Problem description -> Copy all of the data below exactly as it is given.

━━━━━━━━━━━━━━━━

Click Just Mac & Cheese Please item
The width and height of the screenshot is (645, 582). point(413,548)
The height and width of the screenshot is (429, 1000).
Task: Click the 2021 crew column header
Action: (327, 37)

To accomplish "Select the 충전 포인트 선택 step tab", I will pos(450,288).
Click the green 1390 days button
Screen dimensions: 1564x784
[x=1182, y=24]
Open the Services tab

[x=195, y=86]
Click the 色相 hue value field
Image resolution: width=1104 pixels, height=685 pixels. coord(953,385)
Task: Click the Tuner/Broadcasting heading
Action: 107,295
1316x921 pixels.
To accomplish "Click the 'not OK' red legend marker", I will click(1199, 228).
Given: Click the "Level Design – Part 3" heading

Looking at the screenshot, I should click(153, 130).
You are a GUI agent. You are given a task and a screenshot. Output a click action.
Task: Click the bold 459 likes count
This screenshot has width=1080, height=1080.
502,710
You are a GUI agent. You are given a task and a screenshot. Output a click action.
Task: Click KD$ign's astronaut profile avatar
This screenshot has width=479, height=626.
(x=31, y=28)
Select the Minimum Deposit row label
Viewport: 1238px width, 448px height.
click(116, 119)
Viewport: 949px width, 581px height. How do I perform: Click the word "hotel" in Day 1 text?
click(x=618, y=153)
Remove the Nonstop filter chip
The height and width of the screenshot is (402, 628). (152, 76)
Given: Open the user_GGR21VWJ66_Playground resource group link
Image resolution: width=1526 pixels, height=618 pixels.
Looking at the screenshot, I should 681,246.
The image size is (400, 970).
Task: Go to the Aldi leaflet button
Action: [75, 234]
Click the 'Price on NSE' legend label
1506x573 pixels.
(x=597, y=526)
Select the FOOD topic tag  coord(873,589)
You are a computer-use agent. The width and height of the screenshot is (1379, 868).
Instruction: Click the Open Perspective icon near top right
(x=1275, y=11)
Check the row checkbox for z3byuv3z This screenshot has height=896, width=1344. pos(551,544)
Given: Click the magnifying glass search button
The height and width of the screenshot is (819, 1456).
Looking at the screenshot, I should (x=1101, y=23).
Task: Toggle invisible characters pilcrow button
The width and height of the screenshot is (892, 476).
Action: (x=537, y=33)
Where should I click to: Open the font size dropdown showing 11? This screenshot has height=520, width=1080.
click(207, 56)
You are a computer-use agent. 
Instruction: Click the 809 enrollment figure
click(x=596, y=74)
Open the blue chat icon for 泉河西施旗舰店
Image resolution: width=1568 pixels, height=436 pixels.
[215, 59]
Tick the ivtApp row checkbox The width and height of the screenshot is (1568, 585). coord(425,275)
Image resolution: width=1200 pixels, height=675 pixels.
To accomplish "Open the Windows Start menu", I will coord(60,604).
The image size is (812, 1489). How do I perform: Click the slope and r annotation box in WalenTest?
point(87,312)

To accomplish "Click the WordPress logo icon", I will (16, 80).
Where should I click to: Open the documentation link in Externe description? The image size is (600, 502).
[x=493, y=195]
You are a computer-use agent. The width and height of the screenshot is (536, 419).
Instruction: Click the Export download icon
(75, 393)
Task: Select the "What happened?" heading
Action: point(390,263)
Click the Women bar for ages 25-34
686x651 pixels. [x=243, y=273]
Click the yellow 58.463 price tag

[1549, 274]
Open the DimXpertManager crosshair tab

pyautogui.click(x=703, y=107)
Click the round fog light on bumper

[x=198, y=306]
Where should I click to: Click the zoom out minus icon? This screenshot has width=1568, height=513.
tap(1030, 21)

━━━━━━━━━━━━━━━━

Problem solution ->
Click Just Mac & Cheese Please item
The width and height of the screenshot is (645, 582). point(413,548)
The height and width of the screenshot is (429, 1000).
Task: Click the 2021 crew column header
Action: (327, 37)

To accomplish "Select the 충전 포인트 선택 step tab", I will pos(450,288).
Click the green 1390 days button
Screen dimensions: 1564x784
[x=1182, y=24]
Open the Services tab

[x=195, y=86]
Click the 色相 hue value field
Image resolution: width=1104 pixels, height=685 pixels. coord(953,385)
Task: Click the Tuner/Broadcasting heading
Action: 107,295
1316x921 pixels.
To accomplish "Click the 'not OK' red legend marker", I will click(1199, 228).
Given: Click the "Level Design – Part 3" heading

Looking at the screenshot, I should click(153, 130).
You are a GUI agent. You are given a task and a screenshot. Output a click action.
Task: Click the bold 459 likes count
This screenshot has width=1080, height=1080.
502,710
You are a GUI agent. You are given a task and a screenshot. Output a click action.
Task: Click KD$ign's astronaut profile avatar
This screenshot has width=479, height=626.
(x=31, y=28)
Select the Minimum Deposit row label
Viewport: 1238px width, 448px height.
click(116, 119)
Viewport: 949px width, 581px height. How do I perform: Click the word "hotel" in Day 1 text?
click(x=618, y=153)
Remove the Nonstop filter chip
The height and width of the screenshot is (402, 628). (152, 76)
Given: Open the user_GGR21VWJ66_Playground resource group link
Image resolution: width=1526 pixels, height=618 pixels.
Looking at the screenshot, I should 681,246.
The image size is (400, 970).
Task: Go to the Aldi leaflet button
Action: [75, 234]
Click the 'Price on NSE' legend label
1506x573 pixels.
(x=597, y=526)
Select the FOOD topic tag  coord(873,589)
You are a computer-use agent. The width and height of the screenshot is (1379, 868).
Instruction: Click the Open Perspective icon near top right
(x=1275, y=11)
Check the row checkbox for z3byuv3z This screenshot has height=896, width=1344. pos(551,544)
Given: Click the magnifying glass search button
The height and width of the screenshot is (819, 1456).
Looking at the screenshot, I should (x=1101, y=23).
Task: Toggle invisible characters pilcrow button
The width and height of the screenshot is (892, 476).
Action: (x=537, y=33)
Where should I click to: Open the font size dropdown showing 11? This screenshot has height=520, width=1080.
click(207, 56)
You are a computer-use agent. 
Instruction: Click the 809 enrollment figure
click(x=596, y=74)
Open the blue chat icon for 泉河西施旗舰店
Image resolution: width=1568 pixels, height=436 pixels.
[215, 59]
Tick the ivtApp row checkbox The width and height of the screenshot is (1568, 585). coord(425,275)
Image resolution: width=1200 pixels, height=675 pixels.
To accomplish "Open the Windows Start menu", I will coord(60,604).
The image size is (812, 1489). How do I perform: Click the slope and r annotation box in WalenTest?
point(87,312)

To accomplish "Click the WordPress logo icon", I will (16, 80).
Where should I click to: Open the documentation link in Externe description? The image size is (600, 502).
[x=493, y=195]
You are a computer-use agent. The width and height of the screenshot is (536, 419).
Instruction: Click the Export download icon
(75, 393)
Task: Select the "What happened?" heading
Action: point(390,263)
Click the Women bar for ages 25-34
686x651 pixels. [x=243, y=273]
Click the yellow 58.463 price tag

[1549, 274]
Open the DimXpertManager crosshair tab

pyautogui.click(x=703, y=107)
Click the round fog light on bumper

[x=198, y=306]
Where should I click to: Click the zoom out minus icon? This screenshot has width=1568, height=513.
tap(1030, 21)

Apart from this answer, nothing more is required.